Collected data entries:
--- START ---

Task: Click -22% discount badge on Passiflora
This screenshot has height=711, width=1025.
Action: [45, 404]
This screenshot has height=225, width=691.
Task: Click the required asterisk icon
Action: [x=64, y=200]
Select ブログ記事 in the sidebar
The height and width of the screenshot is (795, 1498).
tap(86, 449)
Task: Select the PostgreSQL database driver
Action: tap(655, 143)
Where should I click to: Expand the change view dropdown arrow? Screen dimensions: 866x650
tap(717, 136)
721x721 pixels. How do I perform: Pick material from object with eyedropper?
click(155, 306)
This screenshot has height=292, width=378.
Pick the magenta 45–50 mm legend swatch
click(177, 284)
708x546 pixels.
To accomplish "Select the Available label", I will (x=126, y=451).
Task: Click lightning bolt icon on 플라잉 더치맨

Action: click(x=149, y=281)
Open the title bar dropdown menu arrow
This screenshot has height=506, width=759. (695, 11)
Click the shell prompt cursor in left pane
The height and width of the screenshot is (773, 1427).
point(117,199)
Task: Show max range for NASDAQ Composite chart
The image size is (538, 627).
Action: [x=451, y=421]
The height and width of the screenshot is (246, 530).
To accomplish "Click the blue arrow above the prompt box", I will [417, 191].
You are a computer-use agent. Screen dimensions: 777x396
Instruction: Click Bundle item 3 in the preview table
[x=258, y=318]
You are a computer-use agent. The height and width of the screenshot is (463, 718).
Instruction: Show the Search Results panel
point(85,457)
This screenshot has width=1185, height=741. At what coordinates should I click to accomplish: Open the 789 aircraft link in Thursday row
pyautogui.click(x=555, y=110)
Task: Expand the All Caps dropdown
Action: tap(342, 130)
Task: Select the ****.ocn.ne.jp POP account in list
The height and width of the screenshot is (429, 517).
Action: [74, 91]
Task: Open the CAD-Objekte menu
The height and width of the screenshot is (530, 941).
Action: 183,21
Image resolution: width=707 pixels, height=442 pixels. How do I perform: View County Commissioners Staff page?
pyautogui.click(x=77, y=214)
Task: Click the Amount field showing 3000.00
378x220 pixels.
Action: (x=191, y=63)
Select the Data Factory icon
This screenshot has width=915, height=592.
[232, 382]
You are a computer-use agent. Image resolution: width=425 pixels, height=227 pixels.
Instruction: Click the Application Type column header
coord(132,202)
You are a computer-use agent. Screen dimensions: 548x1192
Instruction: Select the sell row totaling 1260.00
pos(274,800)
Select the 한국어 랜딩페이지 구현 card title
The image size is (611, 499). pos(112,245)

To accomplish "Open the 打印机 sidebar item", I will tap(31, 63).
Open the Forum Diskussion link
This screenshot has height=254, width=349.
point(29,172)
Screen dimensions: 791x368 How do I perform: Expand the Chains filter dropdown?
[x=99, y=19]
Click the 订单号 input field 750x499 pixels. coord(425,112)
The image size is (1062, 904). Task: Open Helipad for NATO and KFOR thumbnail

--- END ---

Task item >> Print the line with "Click the 订单号" and every line after it in the entries above, exactly as written. Leave out all other lines.

Solution to the exercise >>
Click the 订单号 input field 750x499 pixels. coord(425,112)
The image size is (1062, 904). Task: Open Helipad for NATO and KFOR thumbnail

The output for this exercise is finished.